To date, the variety of valuable methods used for the assessment of animal welfare ranges from monitoring physiological indicators, such as non-invasive measurement of hormones, to recording health indicators or environmental parameters and performing direct behavioural observations [4,5,6]. However, despite the useful information that zoos can gain on the welfare status of their animals, these procedures can present some limitations in terms of the amount of labor spent in manually collecting data, potential observer bias, or the requirement to use trained specialists [7,8]. In addition, if used independently, these measures may not provide a comprehensive view on the welfare state of the animals which, according to the general scientific consensus, is best achieved by combining more than one measure in order to gain an in-depth insight [5,9].
To support a proper assessment of animal welfare, all the major representative bodies for zoos and aquaria worldwide such as the AZA, the European Association of Zoos and Aquariums (EAZA), the British and Irish Association of Zoos and Aquariums (BIAZA), and the Zoo and Aquarium Association (ZAA), have decided to develop animal welfare and best care guidelines designed to assist their member institutions in pursuing and applying high standards of welfare [10,11]. However, the work is still on-going because factors such as the variety of species hosted at zoos and aquaria, the individual differences between animals, and the need to use multiple indicators within species, pose a challenge to the development of tailored systematic methods for the assessment of the animals. This in turn, leads to a lack of routine welfare monitoring systems [12]. To date, only a few species-specific tools have been developed and validated including those for elephants [13,14], bottlenose dolphins (Tursiops truncatus) [15], and dorcas gazelles (Gazella dorcas) [16]. Thus, more effort and collaboration are needed by the entire international zoo community for the development of species-specific welfare assessment protocols following the example of the Welfare Quality® project launched in 2004 by the European Commission to evaluate animal welfare in farm species [17]. This highlights the importance of sharing approaches and expertise between research groups working on captive species (i.e., farm, lab, and zoo animals) [18].
Such time-consuming procedures and their associated limitations clearly emphasise the need for the development and application of more cost-effective and yet non-invasive methods for the assessment of welfare in captive wild animals. So far, the incorporation of technology into zoo research has been mainly applied to promote good welfare via enrichment challenges [19,20] such as touchscreen computers, computer-controlled feeding systems, interactive projections, or computer-based cognitive tasks [21,22,23,24]. Indeed, providing animals with increased choices and better control of their environment may help to improve their welfare state [25,26]. However, to comply with the need of a more efficient welfare assessment, a further implementation of technology as an additional tool in zoo research might be the right direction to fill some of the gaps previously discussed.
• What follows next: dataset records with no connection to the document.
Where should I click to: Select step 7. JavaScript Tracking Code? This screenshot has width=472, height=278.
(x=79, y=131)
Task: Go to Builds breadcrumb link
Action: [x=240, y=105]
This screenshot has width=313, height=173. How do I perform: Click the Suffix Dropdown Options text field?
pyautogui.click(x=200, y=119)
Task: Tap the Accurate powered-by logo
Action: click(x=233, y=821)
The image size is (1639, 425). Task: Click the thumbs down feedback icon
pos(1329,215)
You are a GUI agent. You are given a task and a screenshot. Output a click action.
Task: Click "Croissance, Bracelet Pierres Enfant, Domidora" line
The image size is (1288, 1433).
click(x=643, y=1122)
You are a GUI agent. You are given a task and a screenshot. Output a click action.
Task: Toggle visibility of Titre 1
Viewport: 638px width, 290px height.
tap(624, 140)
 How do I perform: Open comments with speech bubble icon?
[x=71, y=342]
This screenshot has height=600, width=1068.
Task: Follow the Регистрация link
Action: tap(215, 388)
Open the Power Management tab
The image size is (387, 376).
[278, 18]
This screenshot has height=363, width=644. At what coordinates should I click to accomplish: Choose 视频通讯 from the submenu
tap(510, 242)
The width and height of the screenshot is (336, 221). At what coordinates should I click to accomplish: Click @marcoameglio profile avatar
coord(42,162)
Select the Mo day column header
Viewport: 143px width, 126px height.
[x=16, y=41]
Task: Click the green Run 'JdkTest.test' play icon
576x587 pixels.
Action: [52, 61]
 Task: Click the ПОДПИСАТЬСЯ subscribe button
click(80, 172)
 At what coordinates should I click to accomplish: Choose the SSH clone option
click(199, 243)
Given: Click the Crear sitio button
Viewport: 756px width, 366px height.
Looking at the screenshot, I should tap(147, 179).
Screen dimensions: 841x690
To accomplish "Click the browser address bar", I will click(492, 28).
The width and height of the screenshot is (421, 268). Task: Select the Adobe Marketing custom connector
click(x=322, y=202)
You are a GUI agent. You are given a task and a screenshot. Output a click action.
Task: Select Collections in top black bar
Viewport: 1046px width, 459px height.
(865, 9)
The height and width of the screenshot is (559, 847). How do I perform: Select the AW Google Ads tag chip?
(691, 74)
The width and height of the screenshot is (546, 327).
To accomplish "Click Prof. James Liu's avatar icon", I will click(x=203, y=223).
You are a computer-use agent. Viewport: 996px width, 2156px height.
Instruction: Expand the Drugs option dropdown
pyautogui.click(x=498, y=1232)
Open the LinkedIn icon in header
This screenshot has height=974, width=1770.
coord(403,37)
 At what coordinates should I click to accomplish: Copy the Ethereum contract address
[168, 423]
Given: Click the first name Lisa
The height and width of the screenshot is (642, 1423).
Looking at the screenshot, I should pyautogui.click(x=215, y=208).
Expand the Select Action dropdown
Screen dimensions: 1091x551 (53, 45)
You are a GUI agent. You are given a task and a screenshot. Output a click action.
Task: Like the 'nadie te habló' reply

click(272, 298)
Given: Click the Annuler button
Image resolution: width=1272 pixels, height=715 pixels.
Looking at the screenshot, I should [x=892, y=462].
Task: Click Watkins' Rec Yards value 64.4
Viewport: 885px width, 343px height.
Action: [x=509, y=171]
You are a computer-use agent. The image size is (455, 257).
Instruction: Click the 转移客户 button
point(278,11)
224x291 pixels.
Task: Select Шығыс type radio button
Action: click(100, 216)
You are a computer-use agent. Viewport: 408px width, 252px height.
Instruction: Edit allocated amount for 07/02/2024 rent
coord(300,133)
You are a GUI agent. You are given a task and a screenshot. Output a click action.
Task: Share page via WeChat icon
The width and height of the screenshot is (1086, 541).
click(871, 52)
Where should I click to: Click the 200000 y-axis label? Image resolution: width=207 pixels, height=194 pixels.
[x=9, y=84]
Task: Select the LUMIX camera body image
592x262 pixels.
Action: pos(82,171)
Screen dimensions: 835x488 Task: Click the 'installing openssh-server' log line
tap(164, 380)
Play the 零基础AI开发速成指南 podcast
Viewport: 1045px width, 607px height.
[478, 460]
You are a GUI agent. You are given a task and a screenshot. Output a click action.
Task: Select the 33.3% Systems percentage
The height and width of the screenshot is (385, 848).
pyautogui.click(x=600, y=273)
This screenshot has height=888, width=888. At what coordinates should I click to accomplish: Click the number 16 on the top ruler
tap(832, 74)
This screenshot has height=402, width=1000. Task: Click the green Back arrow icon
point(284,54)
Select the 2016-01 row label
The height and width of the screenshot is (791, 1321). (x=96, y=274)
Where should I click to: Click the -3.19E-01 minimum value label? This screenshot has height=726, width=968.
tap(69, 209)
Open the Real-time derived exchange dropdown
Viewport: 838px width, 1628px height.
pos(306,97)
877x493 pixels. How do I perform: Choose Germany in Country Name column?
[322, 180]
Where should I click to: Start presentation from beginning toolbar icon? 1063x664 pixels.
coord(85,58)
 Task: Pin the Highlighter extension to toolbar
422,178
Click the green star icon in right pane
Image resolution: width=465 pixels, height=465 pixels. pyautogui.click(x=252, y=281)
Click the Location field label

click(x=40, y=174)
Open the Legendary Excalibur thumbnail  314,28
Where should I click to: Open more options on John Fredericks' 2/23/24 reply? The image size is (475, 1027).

Furthermore, in the last few years, technology has become more affordable and accessible and shown great potential for monitoring farm animal welfare in the field of precision livestock farming (PLF) [27]. By continuously and automatically monitoring the status of the animals and their environment in real time, PLF is a well-recognised tool that, via an early warning, permits the farmers to promptly intervene to solve welfare issues in their herds. To do so, sensor technologies and computational analysis are combined to provide insight into behavioural and physiological functioning of the animals in a non-invasive way [8,28], while also offering a more accurate picture of their overall wellbeing compared to the snapshot furnished by more traditional assessment methods.
Clearly, there seems to be space for improvement in the use of technology in zoo research as real-time bioresponse modelling has the potential to become an additional effective solution to automating welfare assessment of zoo species. Moreover, given that the field of animal monitoring technology is fast developing, the extent to which it is being adopted for zoo animal welfare monitoring is still unclear. Therefore, with the current systematic review, we aimed to summarise the available body of research on the use of technology for the assessment of animal welfare by measuring animal-based and environmental parameters in zoos and aquaria (hereafter zoos), with a focus on sensor technologies used to continuously and automatically monitor welfare in real-time.

2. Materials and Methods

2.1. Systematic Literature Search and Strategy Applied

A systematic literature search was performed by a single researcher in June 2021 using the databases PubMed and Web of Science. The search included English-only publications with no limitation for publication year and accounted initially for all types of documents (e.g., articles, reviews, and books).
Prior to the start of the technical search, a concept map and the associated keywords, presented in Table 1, were defined and agreed upon by two researchers. The concept map consists of three columns which represent the three concepts used for the search: (1) animals studied, i.e., zoo animals; (2) the method used, i.e., use of technology; (3) the subject investigated, i.e., animal welfare. Each concept was first searched individually, and then they were combined in a single search. The first systematic search was conducted in the database “PubMed” using the field Title/Abstract [tiab] added to each keyword because the more generic field Textwords [tw] brought up too many false results. The second systematic search was conducted in the database “Web of Science” using the fields Title only [TI] and Abstract only [AB] placed before the list of all keywords associated with each concept because the more generic field Topic [TS] brought up too many false results. The two lists were, then, combined by the Boolean “OR”. For both systematic searches, each keyword within each concept of the map was separated by the Boolean “OR” while the concepts were separated by the Boolean “AND”.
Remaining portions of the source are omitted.